Le(s) Patois du Nord : de l’oral à l’écrit grâce aux chansons populaires

Avant le début du XIXe siècle, les musiques écrites sont essentiellement celles des célébrations religieuses et les chants consacrés aux cérémonies religieuses sont quasiment les seuls écrits.

Recueil de chansons et vers sur différents sujets, manuscrit du XVIIIe siècle, 1M25. Notez l’absence de partition, les seules indications de mélodie se résumant à « sur l’air de … ».

Les chanteurs des rues étaient pourtant déjà là, mais les paroles de leurs chansons ainsi que cette langue, leur patois, s’envolent comme ces « feuilles de Carnaval » sur lesquelles elles sont imprimées. Vendus pour quelques centimes dans les cabarets ou dans la rue, exclusivement lors des festivités sous peine d’amendes, peu de ces documents, de mauvaise qualité, ont été conservés.

Feuillet d’une chanson de Carnaval sur un air bien connu en 1851 mais un peu oublié aujourd’hui ©Gallica.

Feuille de chanson L’impôt sur les capiaux, interprétée par la société des Amis-réunis ©Gallica

C’est à partir de la révolution industrielle et du Second Empire, avec la prolifération des Estaminets, des Cabarets ainsi que des « Sociétés » de chanteurs, que ces chansons populaires trouvent leur pérennité par l’écrit. Il y avait en 1874 environ 1500 de ces établissements à Lille, et à Tourcoing 1 estaminet pour 50 habitants.

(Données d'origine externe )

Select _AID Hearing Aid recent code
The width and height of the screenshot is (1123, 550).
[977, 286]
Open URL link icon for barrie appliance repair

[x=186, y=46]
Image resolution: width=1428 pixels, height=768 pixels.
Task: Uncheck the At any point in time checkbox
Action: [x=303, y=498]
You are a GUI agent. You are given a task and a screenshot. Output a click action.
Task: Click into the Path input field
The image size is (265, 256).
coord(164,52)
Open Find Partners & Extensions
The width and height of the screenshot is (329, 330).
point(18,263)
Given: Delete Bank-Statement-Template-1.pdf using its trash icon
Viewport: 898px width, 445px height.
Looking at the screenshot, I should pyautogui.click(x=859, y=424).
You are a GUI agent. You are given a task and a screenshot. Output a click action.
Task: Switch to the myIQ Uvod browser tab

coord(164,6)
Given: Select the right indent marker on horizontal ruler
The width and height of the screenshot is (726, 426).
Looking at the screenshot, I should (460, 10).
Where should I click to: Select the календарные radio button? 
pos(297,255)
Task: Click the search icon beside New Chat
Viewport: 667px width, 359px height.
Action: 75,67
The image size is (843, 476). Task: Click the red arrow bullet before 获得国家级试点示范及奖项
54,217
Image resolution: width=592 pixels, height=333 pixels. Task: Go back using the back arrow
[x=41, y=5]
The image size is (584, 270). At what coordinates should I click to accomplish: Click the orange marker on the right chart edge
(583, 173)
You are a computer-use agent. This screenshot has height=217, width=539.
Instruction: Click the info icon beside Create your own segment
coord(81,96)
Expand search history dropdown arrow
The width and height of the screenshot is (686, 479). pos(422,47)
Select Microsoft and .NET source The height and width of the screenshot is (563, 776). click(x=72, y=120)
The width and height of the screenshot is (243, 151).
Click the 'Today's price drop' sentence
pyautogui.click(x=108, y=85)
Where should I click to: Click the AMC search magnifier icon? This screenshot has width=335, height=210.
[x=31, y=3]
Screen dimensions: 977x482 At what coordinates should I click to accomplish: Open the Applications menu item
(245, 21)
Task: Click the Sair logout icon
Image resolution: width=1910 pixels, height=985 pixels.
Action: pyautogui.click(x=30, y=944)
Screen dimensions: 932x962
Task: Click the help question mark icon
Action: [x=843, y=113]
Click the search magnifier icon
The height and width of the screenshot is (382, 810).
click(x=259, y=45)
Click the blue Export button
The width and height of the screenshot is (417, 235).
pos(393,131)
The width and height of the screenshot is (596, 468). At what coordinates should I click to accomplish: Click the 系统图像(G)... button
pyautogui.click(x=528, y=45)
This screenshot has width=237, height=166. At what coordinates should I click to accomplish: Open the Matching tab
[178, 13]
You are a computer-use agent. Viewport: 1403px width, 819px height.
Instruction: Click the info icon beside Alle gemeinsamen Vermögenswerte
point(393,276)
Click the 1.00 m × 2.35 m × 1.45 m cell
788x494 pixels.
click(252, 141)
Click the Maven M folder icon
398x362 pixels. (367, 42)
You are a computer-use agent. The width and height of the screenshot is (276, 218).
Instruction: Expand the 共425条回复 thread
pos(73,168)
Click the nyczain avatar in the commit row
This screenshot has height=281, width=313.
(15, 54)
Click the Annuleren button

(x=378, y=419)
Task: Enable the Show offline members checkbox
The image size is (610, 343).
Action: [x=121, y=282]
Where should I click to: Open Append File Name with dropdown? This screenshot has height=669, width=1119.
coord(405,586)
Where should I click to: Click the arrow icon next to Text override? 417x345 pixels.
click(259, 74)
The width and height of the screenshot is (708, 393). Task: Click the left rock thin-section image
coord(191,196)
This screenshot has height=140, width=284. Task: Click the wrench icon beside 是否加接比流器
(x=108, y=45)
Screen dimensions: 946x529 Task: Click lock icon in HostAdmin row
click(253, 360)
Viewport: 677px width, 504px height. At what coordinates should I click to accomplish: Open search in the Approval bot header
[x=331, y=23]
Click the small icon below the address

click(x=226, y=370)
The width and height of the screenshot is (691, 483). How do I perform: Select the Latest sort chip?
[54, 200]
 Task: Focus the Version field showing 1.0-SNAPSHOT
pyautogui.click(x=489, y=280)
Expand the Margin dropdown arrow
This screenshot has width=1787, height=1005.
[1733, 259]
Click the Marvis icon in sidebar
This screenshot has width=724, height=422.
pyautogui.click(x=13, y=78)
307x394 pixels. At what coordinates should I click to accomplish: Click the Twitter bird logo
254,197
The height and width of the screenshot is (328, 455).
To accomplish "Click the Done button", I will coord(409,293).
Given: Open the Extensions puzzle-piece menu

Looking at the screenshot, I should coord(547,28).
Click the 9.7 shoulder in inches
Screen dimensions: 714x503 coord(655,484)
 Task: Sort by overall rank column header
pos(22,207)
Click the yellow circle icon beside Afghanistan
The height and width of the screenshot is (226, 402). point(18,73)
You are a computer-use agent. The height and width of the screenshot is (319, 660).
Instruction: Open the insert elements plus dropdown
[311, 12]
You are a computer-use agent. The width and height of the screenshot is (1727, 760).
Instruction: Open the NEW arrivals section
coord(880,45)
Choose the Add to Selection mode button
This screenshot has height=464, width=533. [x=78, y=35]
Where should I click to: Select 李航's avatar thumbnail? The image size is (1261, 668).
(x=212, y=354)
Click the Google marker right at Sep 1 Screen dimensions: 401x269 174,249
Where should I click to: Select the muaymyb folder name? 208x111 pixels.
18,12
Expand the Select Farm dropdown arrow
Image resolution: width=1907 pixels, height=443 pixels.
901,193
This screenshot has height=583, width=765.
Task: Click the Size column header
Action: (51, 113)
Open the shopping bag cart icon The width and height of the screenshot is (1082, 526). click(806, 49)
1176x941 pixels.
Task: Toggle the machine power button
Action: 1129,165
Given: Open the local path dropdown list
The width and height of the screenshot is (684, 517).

Courbet G., vignette pour le chapitre sur la brasserie Andler-Keller, dans Delvau A., Histoire anecdotique des cafés et cabarets de Paris, E. Dentu, Paris, 1862  ©Gallica

Agence Rol, « 23-11-13, Lens, grèves du Nord [une rue d’un coron], 1913 ©Gallica

Estaminet de Tourcoing, fin XIXe siècle, Coll. C.H.L. ©Centre d’Histoire Local de Tourcoing
Estaminet de Tourcoing, fin XIXe siècle, Coll. C.H.L. ©Centre d’Histoire Local de Tourcoing

 La publication de livrets et de recueils de chansons, permet en effet à une langue patoisante et populaire, le Ch’ti, jusqu’alors uniquement orale, de perdurer et de s’enrichir en se fixant sur le papier.

En 1851, Desrousseaux débute la publication de ses Chansons et pasquilles lilloises par une Petite notice sur l’orthographe du patois de Lille (ici reprise dans l’édition de 1938), cote HR12 0330-1.
En 1851, Desrousseaux débute la publication de ses Chansons et pasquilles lilloises par une Petite notice sur l’orthographe du patois de Lille (ici reprise dans l’édition de 1938), cote HR12 0330-1.

Petite notice sur l’orthographe du patois de Lille, cote HR12 0330-1

Les premières publications de ces chansons entraînent une prise de conscience de ce patrimoine. Dès 1856, Edmond de Coussemaker publie Chants populaires des Flamands de France, dans lequel cohabitent flamand et traduction française, chants religieux et chants profanes. Les chants sont accompagnés de commentaires explicatifs, dans une démarche de patrimonialisation.